Thursday, October 11, 2007

Until proven innocent

By Thomas Sowell
Thursday, October 11, 2007

Some of the most depressing e-mails received over the past year and a half have been those that asked why I was worrying myself about three rich white guys at Duke University.

Neither those three students accused of rape nor the District Attorney who accused them are the ultimate issue.

If all District Attorneys in this country were like Michael Nifong, the United States of America would become the world's largest banana republic.

Such levels of corruption in the law itself would make the American standard of living impossible. A steady diet of the racial polarization that Nifong promoted would make it only a matter of time before we would see in America the kind of violence seen between Sunnis and Shiites in Baghdad.

The "rule of law" is not just a pat phrase. It is the foundation on which everything else is built.

Nor is "innocent until proven guilty" just a throwaway line. The opposite notion -- guilty until proven innocent -- is a more poisonous import from the totalitarian world than the toys with lead paint imported from China.

"Until Proven Innocent" is the title of a devastating new book by Stuart Taylor and K.C. Johnson about the rape charges against the Duke lacrosse players -- and about so many in the media and academia who treated them as guilty until they were proven innocent.

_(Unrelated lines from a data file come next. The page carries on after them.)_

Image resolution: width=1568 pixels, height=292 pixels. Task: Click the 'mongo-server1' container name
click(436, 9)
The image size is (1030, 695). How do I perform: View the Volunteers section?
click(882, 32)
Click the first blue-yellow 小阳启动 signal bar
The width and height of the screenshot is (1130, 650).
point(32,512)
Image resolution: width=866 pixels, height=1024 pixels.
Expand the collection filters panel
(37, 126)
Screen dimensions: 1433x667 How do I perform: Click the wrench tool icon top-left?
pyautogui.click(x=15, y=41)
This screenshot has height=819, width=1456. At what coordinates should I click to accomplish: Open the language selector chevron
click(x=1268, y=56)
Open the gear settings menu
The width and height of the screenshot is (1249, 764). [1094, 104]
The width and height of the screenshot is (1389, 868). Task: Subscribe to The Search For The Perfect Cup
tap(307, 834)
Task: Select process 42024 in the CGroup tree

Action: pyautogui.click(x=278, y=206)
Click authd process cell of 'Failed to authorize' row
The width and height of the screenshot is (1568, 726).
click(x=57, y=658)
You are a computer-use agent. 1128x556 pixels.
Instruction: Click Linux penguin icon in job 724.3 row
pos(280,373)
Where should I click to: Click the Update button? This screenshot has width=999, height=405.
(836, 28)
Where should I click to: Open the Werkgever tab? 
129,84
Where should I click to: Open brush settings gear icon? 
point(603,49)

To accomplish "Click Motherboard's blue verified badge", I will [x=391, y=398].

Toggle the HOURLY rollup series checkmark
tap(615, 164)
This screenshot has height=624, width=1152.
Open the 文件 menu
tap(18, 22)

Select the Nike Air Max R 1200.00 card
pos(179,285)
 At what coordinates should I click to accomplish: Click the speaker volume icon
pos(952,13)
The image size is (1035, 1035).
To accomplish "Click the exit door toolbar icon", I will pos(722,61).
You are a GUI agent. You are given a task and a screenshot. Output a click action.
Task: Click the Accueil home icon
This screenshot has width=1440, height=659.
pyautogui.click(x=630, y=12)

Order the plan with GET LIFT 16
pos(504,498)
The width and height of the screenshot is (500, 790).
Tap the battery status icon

Even those of us who followed the case from the beginning will learn a lot more about what went on, both on the surface and behind the scenes, from this outstanding book.

More important, we will learn some chilling facts about how deep the moral dry rot goes in some of the fundamental institutions of this nation that we depend on, including its leading universities and its leading media.

"Until Proven Innocent" also tells us about one of the forgotten victims of the Duke rape case -- the African cab driver who cast the first doubt on the indictment, by saying publicly that one of the accused young men was with him in his taxi at the time the rape was supposedly happening.

A flimsy charge against that cab driver from three years earlier was suddenly resurrected, and District Attorney Michael Nifong had him picked up by the police, indicted and put on trial -- where he was quickly acquitted by the judge.

Could this country survive as a free nation if every District Attorney used the power of that office to intimidate any witness whose testimony undermined the prosecution's case?

How long will we in fact survive as a free nation when our leading universities are annually graduating thousands of students each, steeped in the notion that you can decide issues of right and wrong, guilt or innocence, by the "race, class and gender" of those involved?

That is what a large chunk of the Duke University faculty did, while few of the other faculty members dared to say anything against them or against the Duke administration's surrender to the lynch mob atmosphere whipped up on campus.

In much of the media as well, the students were treated as guilty until proven innocent, and those who said otherwise were often savaged.

Members of the women's lacrosse team at Duke who expressed their belief that the male lacrosse players were innocent were viciously attacked in the sports section of the New York Times.

Nor was that the only place where the guilt of the players was virtually taken for granted, on either the sports pages of the Times or in other places there or in other newspapers. However, let me correct a misstatement that I made recently in this column to the effect that the Times' editorial page gave the same impression as its news coverage that the accused students were guilty.

An e-mail from the editor of that page says that there was no editorial on that subject. After a preliminary investigation, I am willing to concede that point and make this correction. The sports pages, the news pages and the editorial page are different things.

I only wish that others in the media and in academe would offer their corrections on far broader and more serious issues with far deeper implications for the future of this country.